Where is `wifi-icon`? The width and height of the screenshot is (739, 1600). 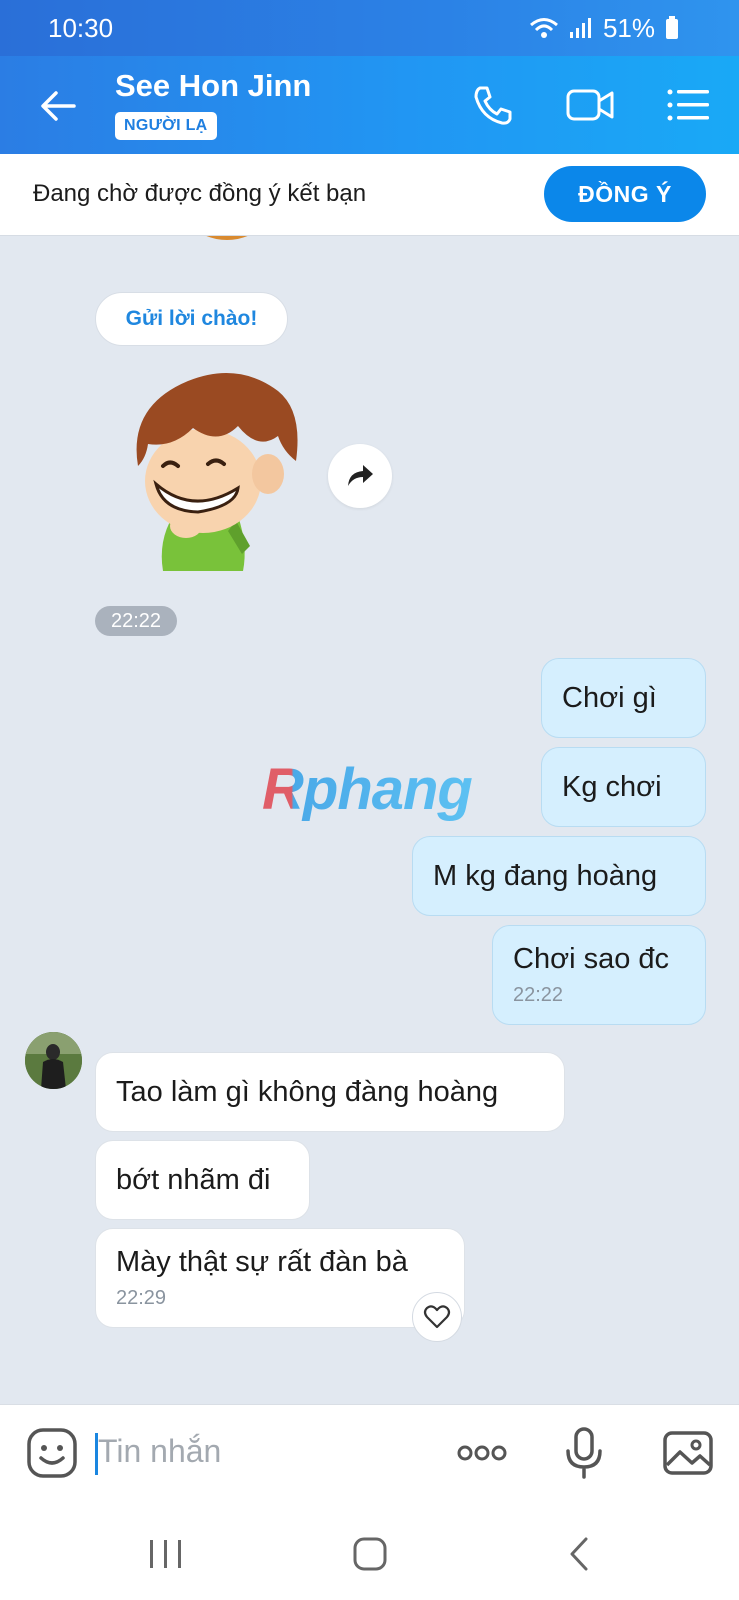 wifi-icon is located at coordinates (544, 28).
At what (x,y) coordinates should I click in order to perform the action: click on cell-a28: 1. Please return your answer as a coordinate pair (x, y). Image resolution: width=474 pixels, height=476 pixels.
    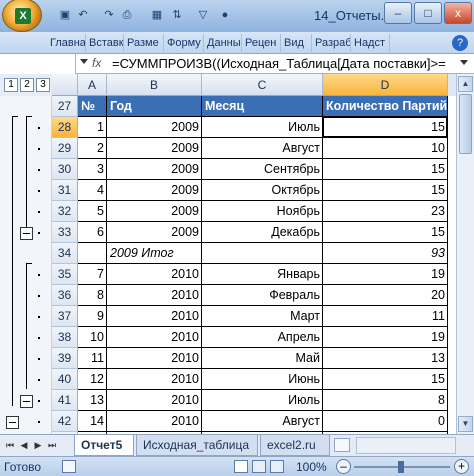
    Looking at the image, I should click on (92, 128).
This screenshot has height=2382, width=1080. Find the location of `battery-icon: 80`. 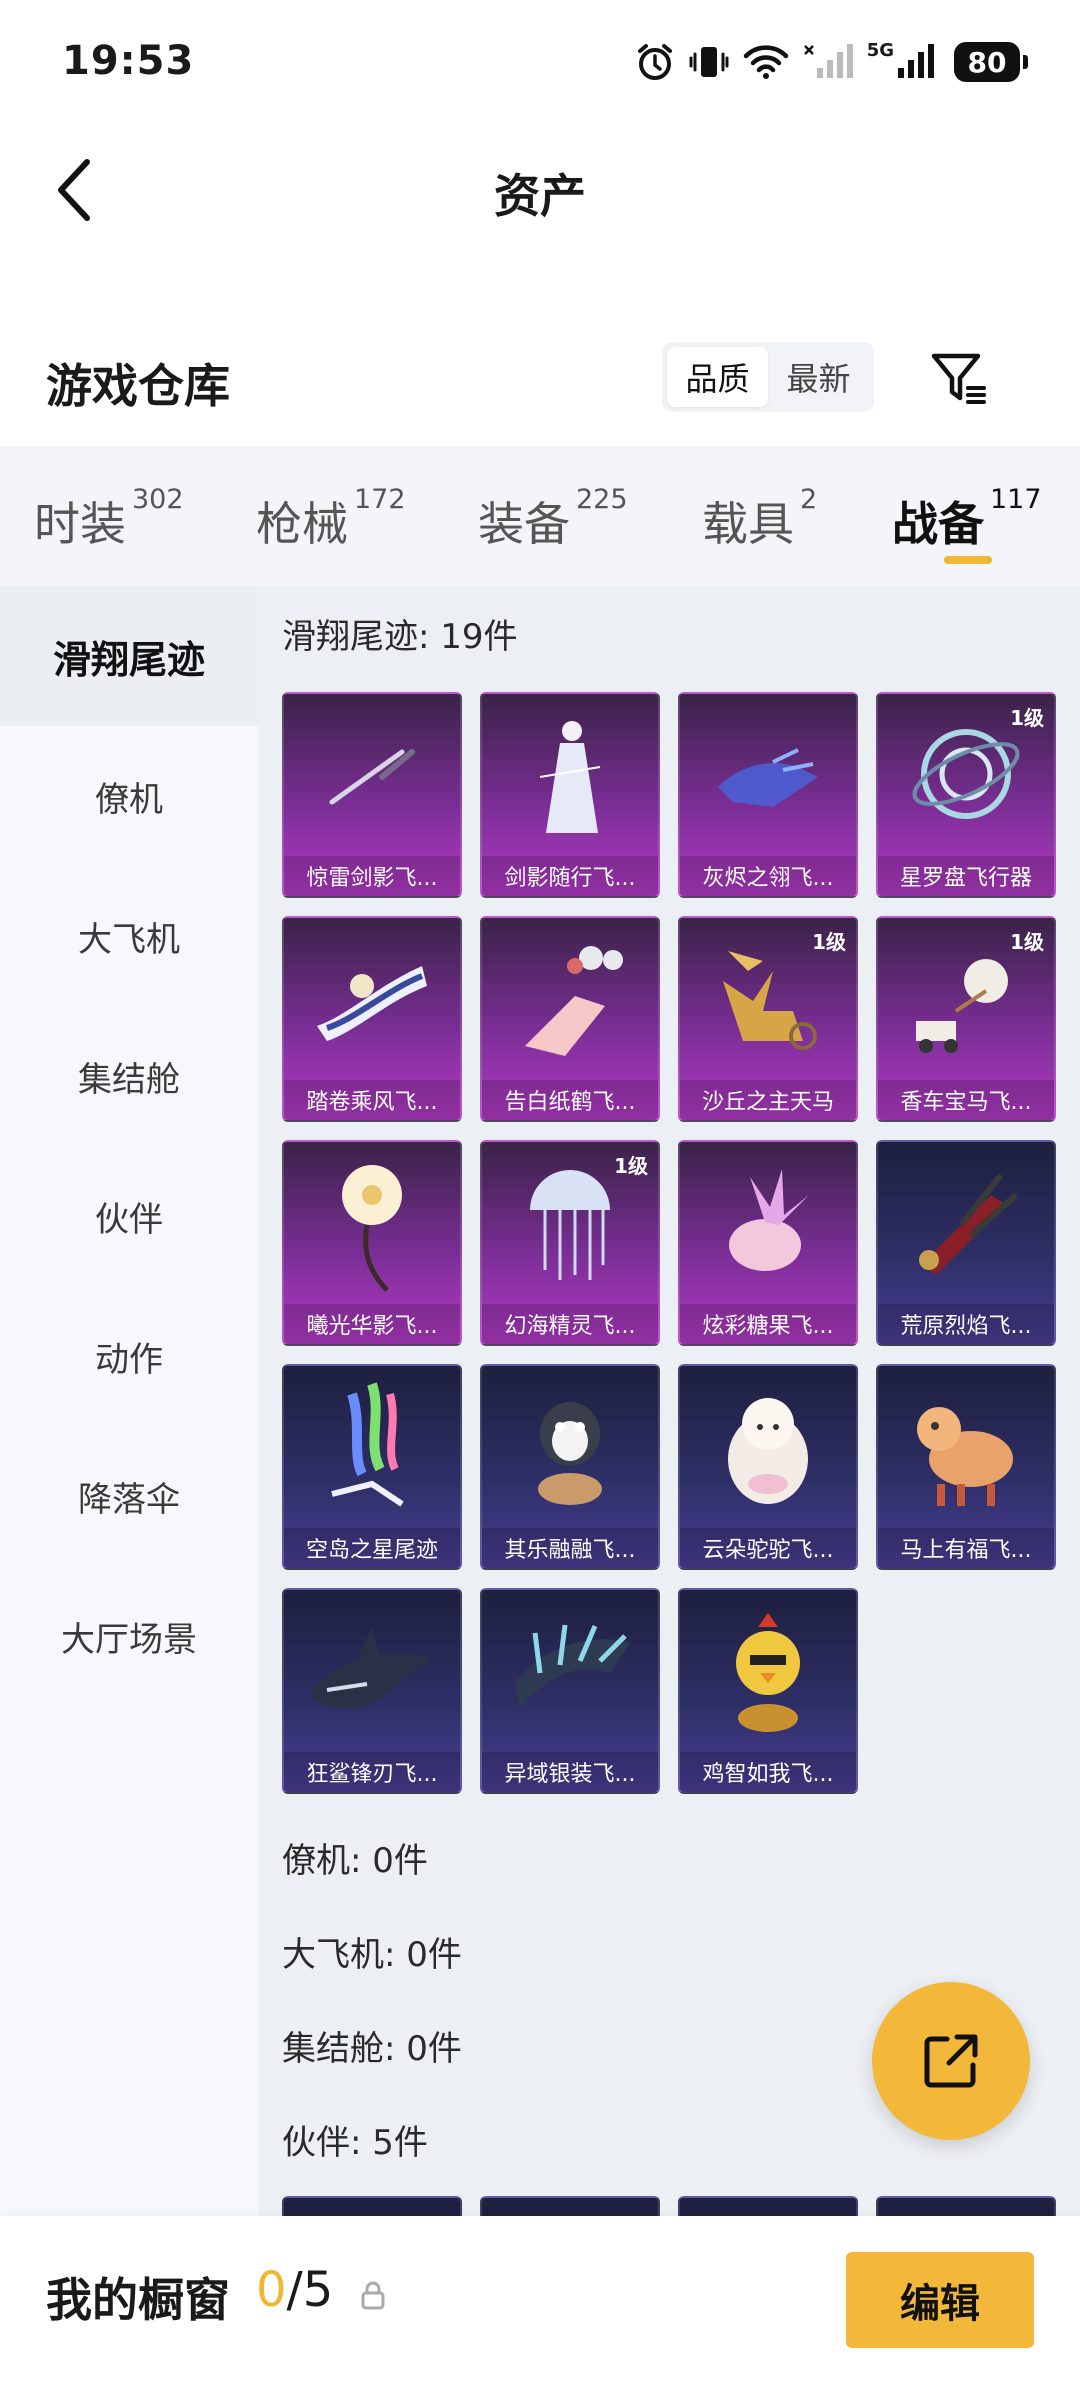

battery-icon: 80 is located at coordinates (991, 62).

BRIEF:
Switch "coordinate pair" to "point" in the items from the line with "At what (x,y)" to the line with "Looking at the", changing nothing else. Return only those lines and leave out the pictures.

OUTPUT OF THE TASK:
At what (x,y) coordinates should I click in order to perform the action: click on cell-a28: 1. Please return your answer as a point (x, y). Image resolution: width=474 pixels, height=476 pixels.
    Looking at the image, I should click on (92, 128).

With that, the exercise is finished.